The smile was automatic. Nellie loved babies, felt a natural affinity for them, and had to, once again, swallow a lump of jealousy that there had been no babies for her yet. Albert had told her she was young yet and there was time, but she had a sneaking suspicion it wasn't her fault. He was copiously overweight, and already gout was beginning to set in. Her courses were as regular as the moon and she was healthy, so the fault couldn't be hers. "That's wonderful, Lucy," she said, a note of excitement creeping into her voice.
"So we came to inquire after your upstairs room," Lucy finished. "Benjamin wants to open his own business, and we need a place for the baby. We have enough to pay you a good rent."
Eleanor jumped as the teakettle started to whistle. "I'm sure," she began thoughtfully, "that Albert would give you a fair price. Though he might ask you for a free shave or two," she added, grinning at Benjamin, who nodded.
"It would always be on the house for my brother," he said. "You can tell him that."
Eleanor poured them each a cup of tea and went downstairs to fetch her husband. She recounted her cousin's words, and Albert, busy with a joint of beef and unwilling to entertain, told her to tell them they could rent it and welcome, for twenty pounds a month, and a free shave for him when he wanted.

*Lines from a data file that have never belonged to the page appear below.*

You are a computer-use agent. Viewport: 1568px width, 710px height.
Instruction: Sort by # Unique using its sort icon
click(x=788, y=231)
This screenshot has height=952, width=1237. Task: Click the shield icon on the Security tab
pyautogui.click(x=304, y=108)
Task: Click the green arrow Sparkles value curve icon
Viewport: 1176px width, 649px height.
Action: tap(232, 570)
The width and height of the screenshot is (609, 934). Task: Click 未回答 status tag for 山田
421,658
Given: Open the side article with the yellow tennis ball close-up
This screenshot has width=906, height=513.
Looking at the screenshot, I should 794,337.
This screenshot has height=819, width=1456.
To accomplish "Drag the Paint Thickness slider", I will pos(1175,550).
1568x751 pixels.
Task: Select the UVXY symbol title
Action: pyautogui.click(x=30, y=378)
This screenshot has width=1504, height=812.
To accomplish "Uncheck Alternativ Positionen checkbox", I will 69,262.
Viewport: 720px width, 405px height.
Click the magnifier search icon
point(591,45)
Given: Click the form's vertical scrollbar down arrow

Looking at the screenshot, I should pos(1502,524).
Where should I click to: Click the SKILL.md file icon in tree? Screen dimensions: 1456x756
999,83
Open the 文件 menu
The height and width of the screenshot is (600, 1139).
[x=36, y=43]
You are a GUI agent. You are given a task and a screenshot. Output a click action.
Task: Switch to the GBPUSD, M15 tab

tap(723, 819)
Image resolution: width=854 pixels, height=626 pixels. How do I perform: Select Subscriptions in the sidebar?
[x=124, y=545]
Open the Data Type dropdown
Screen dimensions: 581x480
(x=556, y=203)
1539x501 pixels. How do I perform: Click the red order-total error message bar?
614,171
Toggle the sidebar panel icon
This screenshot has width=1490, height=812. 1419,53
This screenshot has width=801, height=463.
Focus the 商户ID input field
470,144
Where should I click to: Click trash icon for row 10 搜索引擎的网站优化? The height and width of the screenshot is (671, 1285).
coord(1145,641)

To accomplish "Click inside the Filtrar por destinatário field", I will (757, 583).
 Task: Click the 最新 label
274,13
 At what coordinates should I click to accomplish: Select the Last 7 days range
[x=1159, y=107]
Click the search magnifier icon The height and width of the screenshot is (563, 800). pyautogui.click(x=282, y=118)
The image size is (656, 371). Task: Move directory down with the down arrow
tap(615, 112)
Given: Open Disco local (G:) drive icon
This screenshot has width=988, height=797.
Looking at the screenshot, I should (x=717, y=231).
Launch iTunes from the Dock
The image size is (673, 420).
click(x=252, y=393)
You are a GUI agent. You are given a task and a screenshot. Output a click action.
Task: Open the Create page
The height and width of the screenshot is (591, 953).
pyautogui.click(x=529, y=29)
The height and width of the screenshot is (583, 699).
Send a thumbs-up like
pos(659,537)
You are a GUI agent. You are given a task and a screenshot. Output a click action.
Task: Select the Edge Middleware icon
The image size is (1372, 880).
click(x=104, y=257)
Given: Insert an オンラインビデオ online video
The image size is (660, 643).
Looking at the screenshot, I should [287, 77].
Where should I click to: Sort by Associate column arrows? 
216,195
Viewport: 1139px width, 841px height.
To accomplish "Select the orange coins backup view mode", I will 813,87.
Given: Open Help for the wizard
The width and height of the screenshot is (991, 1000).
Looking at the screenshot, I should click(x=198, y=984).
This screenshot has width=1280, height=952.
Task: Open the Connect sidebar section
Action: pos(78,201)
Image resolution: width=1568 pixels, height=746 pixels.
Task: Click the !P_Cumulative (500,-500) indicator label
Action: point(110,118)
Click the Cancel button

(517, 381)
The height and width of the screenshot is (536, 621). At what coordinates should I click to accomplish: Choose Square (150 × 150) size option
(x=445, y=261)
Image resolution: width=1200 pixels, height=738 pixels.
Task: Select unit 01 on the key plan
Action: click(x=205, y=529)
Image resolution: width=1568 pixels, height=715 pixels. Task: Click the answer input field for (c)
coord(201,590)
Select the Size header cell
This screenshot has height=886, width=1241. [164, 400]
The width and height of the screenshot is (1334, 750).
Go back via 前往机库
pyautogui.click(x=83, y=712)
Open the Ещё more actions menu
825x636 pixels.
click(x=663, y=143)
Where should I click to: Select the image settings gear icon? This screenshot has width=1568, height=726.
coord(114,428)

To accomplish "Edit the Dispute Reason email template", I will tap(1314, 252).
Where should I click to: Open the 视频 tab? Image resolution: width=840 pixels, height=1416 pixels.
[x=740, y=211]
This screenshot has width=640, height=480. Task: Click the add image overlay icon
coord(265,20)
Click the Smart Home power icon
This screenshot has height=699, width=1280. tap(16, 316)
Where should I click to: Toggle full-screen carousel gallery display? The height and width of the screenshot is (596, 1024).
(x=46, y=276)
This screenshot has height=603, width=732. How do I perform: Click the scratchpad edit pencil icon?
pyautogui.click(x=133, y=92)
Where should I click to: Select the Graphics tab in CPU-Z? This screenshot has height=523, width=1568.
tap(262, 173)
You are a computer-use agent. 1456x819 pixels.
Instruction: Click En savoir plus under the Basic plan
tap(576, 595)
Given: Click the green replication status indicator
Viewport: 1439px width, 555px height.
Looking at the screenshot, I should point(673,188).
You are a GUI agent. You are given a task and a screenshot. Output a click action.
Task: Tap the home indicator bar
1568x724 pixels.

Lucy and Benjamin agreed readily, and as they went to leave, Lucy clasped her cousin in a tight embrace. "Won't this be nice, Nell?" she whispered. "We'll be back together again, just like the old days."
Eleanor watched them go with tears brewing. A baby. Benjamin and Lucy and a baby, upstairs from herself. It seemed the girls were destined to compete their whole lives. She went back to making dough, salting it with a few disappointed tears before collecting herself and making more pies.
In a week they were moved in, and Benjamin paid for posters to be printed, announcing his opening at 186 Fleet Street, and soon the sound of footsteps of customers was heard on the staircase outside Mrs. Lovett's Meat Emporium every day except Sunday, when the Barkers and the Lovetts closed shop and went to church as was decent. He even hired a boy, Davy Collins, to help around his shop and eventually become an apprentice.
Eleanor watched Lucy grow larger and larger, the glow of motherhood only making her more angelic. Her belly protruded hugely in front of her and she gave up corsets, her graceful, gliding walk becoming more of an ungainly waddle. Eleanor stood straighter next to her, trying to make the most of her own grace, but Benjamin only loved Lucy the more. They paid their twenty pounds a month and ate supper with Albert and Eleanor every night. Albert's gout grew steadily worse, but he continued working.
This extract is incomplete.